My posting here a couple of days ago explained the architectural theory behind the design of my house in Ho Chi Minh City. However, sustainability was the most important consideration in designing the house.
© Oki Hiroyuki
The primary goal for this house is to provide a comfortable place for the architect and his family in retirement. Lots of light and air are desired to take advantage of the indoor/outdoor opportunities provided in this tropical climate. Natural ventilation is desired while minimizing air conditioning, so a large proportion of the exterior facades are given over to openings to let the breeze flow through.
© Oki Hiroyuki
French colonial and early modernist houses in Viet Nam had extensive vents at the tops of exterior and interior walls on each floor, and later used ceiling fans to move air through the openings.
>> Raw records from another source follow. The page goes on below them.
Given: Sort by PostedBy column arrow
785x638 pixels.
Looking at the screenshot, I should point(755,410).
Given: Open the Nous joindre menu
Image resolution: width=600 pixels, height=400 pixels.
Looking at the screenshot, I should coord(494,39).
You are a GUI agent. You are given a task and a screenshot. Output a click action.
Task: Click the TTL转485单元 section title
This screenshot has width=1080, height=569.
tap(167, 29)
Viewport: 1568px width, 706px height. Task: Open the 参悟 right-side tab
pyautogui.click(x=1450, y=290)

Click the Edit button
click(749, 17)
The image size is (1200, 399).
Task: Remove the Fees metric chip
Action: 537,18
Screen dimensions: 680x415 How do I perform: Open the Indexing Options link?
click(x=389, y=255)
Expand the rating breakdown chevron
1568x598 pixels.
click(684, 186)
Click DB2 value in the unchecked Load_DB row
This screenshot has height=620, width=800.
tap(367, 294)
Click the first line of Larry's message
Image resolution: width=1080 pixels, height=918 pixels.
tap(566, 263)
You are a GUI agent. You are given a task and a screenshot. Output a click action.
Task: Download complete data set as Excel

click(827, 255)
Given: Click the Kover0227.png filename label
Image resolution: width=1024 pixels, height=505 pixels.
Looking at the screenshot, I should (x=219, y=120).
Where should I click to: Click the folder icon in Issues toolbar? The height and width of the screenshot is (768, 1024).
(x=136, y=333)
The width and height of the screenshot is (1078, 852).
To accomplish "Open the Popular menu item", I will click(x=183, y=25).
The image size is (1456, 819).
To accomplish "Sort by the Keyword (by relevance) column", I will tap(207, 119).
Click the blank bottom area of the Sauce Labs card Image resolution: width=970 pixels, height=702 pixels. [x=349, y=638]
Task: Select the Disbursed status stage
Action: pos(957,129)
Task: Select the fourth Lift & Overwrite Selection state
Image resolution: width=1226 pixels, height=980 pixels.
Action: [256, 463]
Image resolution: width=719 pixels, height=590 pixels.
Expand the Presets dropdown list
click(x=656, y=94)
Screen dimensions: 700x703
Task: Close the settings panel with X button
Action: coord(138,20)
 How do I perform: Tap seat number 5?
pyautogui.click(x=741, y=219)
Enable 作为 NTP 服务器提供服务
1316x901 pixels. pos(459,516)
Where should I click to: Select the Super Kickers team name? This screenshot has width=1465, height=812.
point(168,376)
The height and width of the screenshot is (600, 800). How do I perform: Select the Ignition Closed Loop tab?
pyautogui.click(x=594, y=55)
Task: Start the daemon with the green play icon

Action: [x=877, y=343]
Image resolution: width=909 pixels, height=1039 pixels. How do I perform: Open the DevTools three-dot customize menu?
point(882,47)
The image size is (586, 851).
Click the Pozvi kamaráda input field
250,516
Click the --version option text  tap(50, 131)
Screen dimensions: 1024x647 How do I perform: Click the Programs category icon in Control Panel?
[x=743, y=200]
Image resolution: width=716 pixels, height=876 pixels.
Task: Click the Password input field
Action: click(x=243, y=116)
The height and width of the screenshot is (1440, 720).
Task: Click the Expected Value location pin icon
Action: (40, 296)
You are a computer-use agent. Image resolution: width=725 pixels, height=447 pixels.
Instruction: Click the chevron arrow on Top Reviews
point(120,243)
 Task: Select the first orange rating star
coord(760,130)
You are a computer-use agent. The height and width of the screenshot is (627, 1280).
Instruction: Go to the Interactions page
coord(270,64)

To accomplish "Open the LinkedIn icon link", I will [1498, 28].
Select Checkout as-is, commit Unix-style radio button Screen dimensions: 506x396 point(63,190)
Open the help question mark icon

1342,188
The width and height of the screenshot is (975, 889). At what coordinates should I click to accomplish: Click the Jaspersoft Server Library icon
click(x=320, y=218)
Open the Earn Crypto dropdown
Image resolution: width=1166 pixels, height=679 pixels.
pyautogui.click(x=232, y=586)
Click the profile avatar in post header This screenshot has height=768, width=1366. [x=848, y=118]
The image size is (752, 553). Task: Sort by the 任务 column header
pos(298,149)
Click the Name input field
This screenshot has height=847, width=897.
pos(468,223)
But most houses in Viet Nam over the past two decades have become more like caves as air conditioning became more available at a reasonable cost. Air conditioning requires contained environments, so openings have been eliminated and doors and windows remain closed.
© Oki Hiroyuki
This house has louver glass windows at the tops of all exterior and interior cross-walls to allow ventilation throughout the house as well as up the open stairway. The louver windows may be closed if necessary to allow air conditioning, but in practice, air conditioning is rarely required and the breezes move through the house at most times.
© Oki Hiroyuki
Windows and doors are opened during the daytime in most Vietnamese houses for ventilation, but they must be closed at night for security. In most houses, steel grids or screens are provided on the inside of all windows and doors. In this house, the steel grid envelops the house at the outside of all balconies, so windows and doors may remain open at all times if desired. The effect is like living in a bird cage instead of jail cells. The steel screens outside of the balconies thus extend the rooms to include the balconies.
© Oki Hiroyuki
Balconies are common on Vietnamese houses, but are usually rectangular at 1 meter wide, which only allows a chair or two. The exterior doors and windows and the balcony edges of this house are splayed at angles to allow tables and chairs at the 3-meter-wide ends of the balconies.
© Oki Hiroyuki
This combination of splayed balcony edges on each floor, as well as the steel security screens, provides opportunities for an architecture beyond modernism. The architect highly respects the uniquely Vietnamese modernist style for houses that Vietnamese architects have developed over the past 80 years. They continue to experiment with abstract compositions of lines, patterns, materials, textures, colors, shapes, and volumes. But these compositions are almost always orthogonal. This design is not.
© Oki Hiroyuki
The angular edges of the balconies, with each floor set back a meter from the one below, compels the steel grid to cascade down the four-storey face of the house, warping as it goes. The warping exhibits amorphousness, the pattern of the steel cross-bars expresses randomness, and the layering of the screens against the balconies and light shelves displays the dissonance of the information age. The complexity of the information age is thus expressed in a simple concept.
© Oki Hiroyuki
© Oki Hiroyuki
I am thankful to my architect assistant Ms. Nguyễn Thị Trà Giang for the design and colors of the stairs light well wall.